O Governo vai acabar com a dispersão de diplomas e promover uma maior consciencialização e responsabilização dos utentes das praias que apresentam potenciais riscos de erosão. Estes são dois dos principais objectivos das medidas que o gabinete do Secretário de Estado do Ambiente e do Ordenamento do Território vai fazer aprovar com efeitos já nesta época balnear.

Pedro Afonso de Paulo, afirmou que vai aproveitar «a oportunidade para reforçar os mecanismos dissuasores de comportamentos de risco pelos utentes das praias».

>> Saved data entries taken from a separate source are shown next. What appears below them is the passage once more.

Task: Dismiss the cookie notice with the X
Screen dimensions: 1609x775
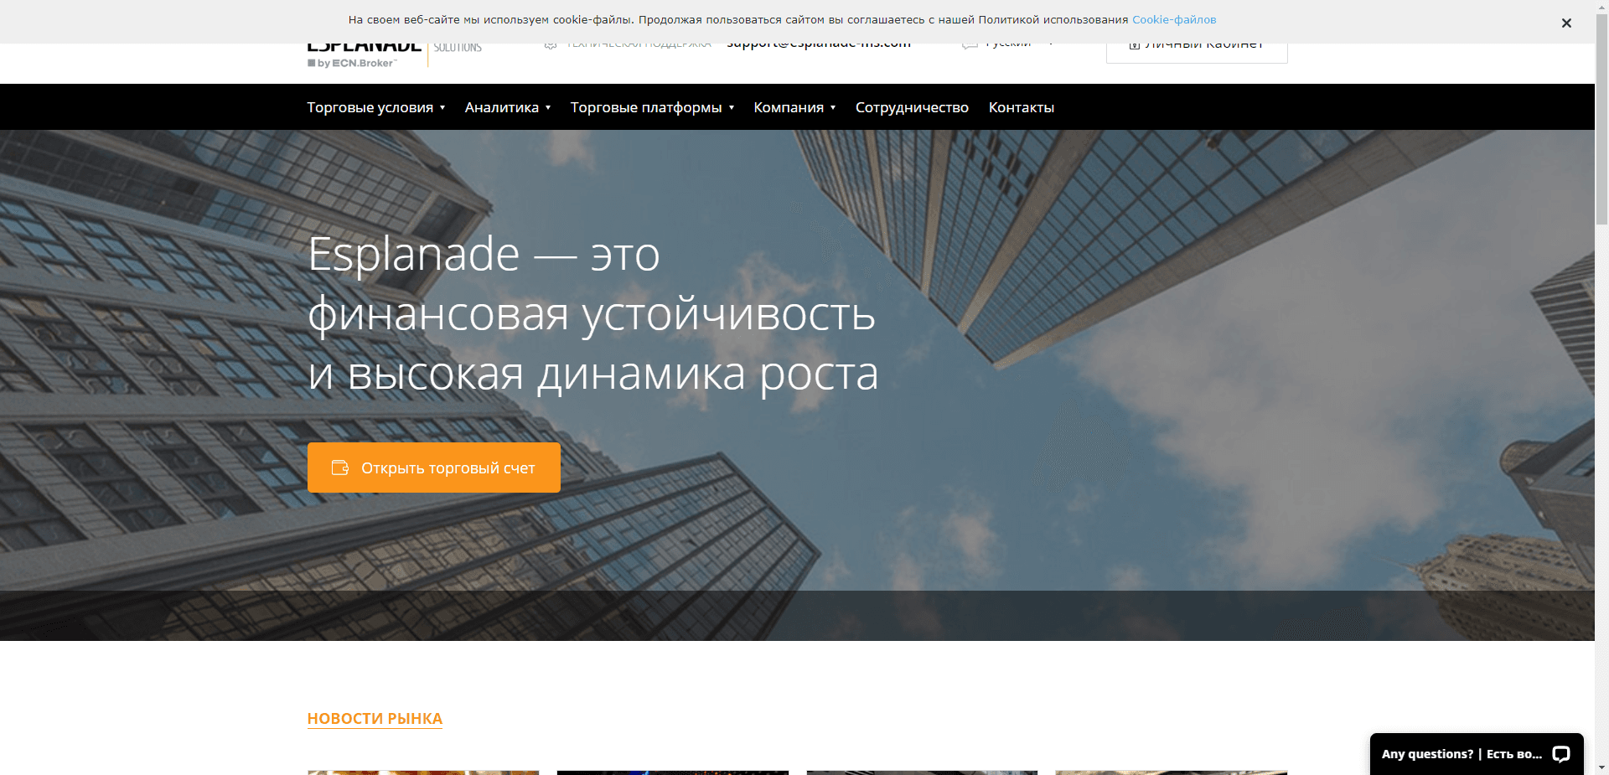Action: click(x=1566, y=23)
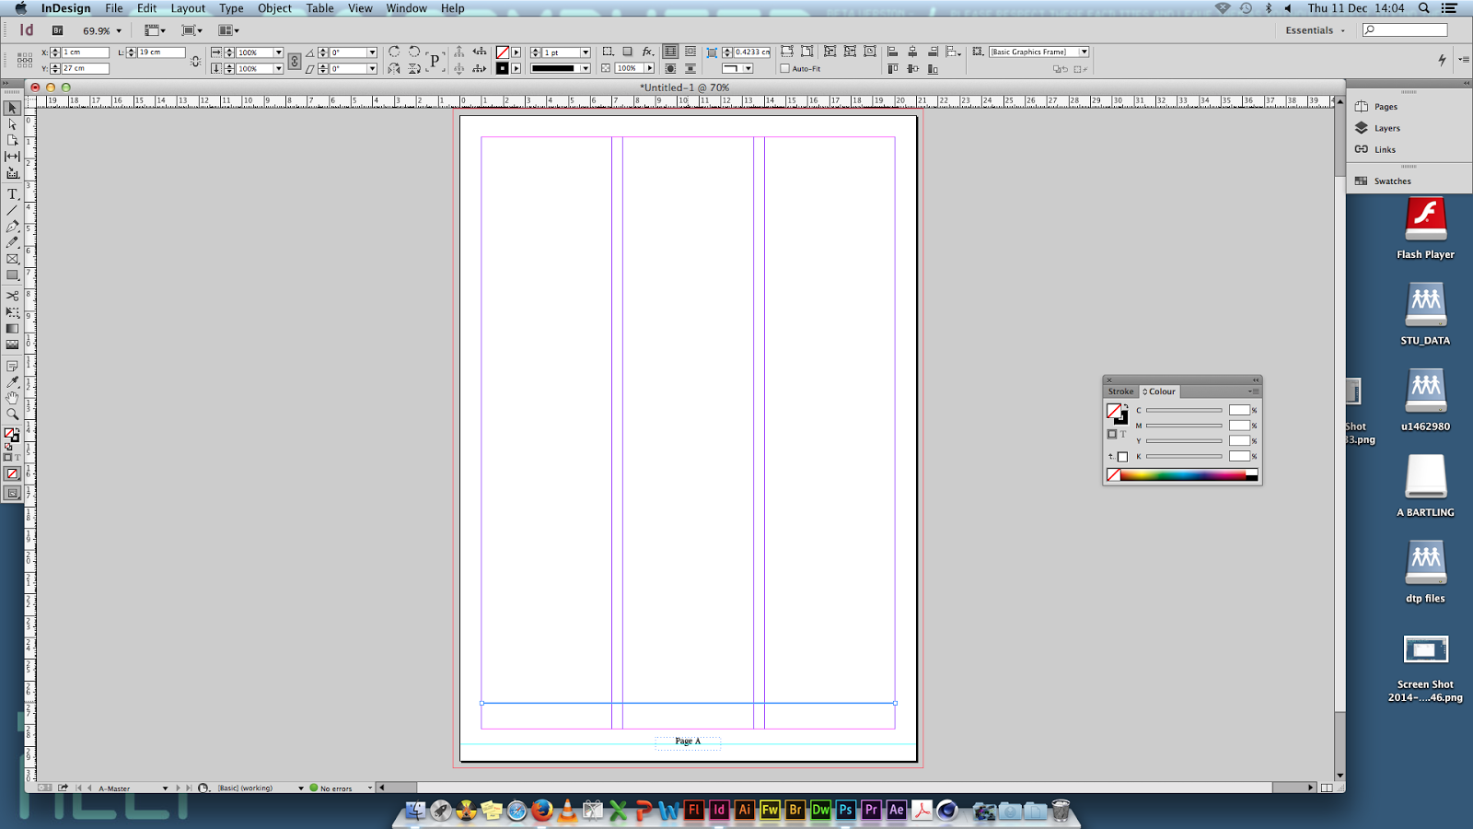
Task: Toggle formatting affects text in Colour panel
Action: (x=1123, y=434)
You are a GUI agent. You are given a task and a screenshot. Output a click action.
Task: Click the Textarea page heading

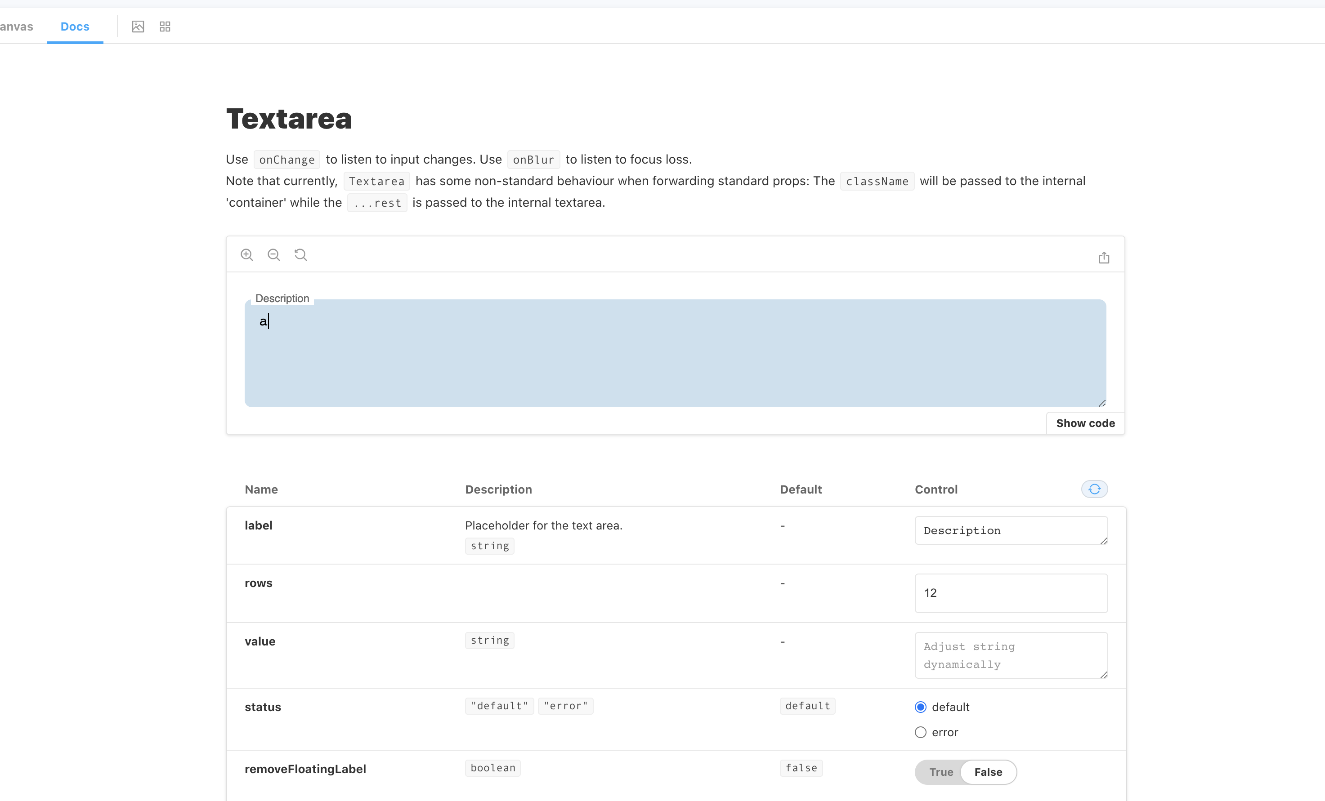pos(289,118)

Para as zonas interditas, o Governo quer agravar as coimas quando haja lugar à permanência de adultos acompanhados de crianças. «A lei já previa a classificação e a identificação de zonas interditas nas praias que apresentem risco de derrocada de arribas, proibindo a permanência no local. Contudo, consideramos que, para o cumprimento desta restrição, é importante apelar à consciencialização, reforçando o sentido de responsabilidade por parte dos adultos a quem cabe garantir a segurança das crianças», afirma Pedro Afonso de Paulo.

Será reforçado o grau de intervenção dos nadadores salvadores e, «para os casos em que permaneça a situação de desobediência, introduzimos também a possibilidade de ser aplicada uma coima agravada, situação não prevista na atual lei», acrescenta o Secretário de Estado.

A maior novidade introduzida pelo futuro diploma é a criação da figura de «praia de uso limitado; estamos, nomeadamente, a falar de praias de falésia e com areais reduzidos em que não é possível guardar uma determinada distância de segurança relativamente à arriba, por exemplo, em maré cheia», exemplifica Pedro Afonso de Paulo.

O Secretário de Estado do Ambiente e do Ordenamento do Território considera que, devido ao facto de cerca de 30% da costa portuguesa continental sofrer de erosão, «a segurança das pessoas que procuram a praia nos seus tempos de recreio só pode, em última instância, ser garantida pelas próprias, com a adopção de medidas de precaução. Com este novo diploma, queremos de uma forma pedagógica contribuir para uma maior consciencialização com vista a uma mudança das práticas».

Deste modo, passa a haver uma portaria única do Ministério da Agricultura, do Mar, do Ambiente e do Ordenamento do Território e do Ministério da Defesa Nacional «permitindo uma melhor articulação entre matérias indissociáveis como sejam a gestão de praias, a qualidade da água de banhos, a vigilância dos banhistas e a definição do período balnear». «Pretendemos também com esta alteração tornar mais clara e sistematizada a informação disponibilizada ao cidadão sobre estas matérias», conclui o Secretário de Estado do Ambiente e Ordenamento do Território.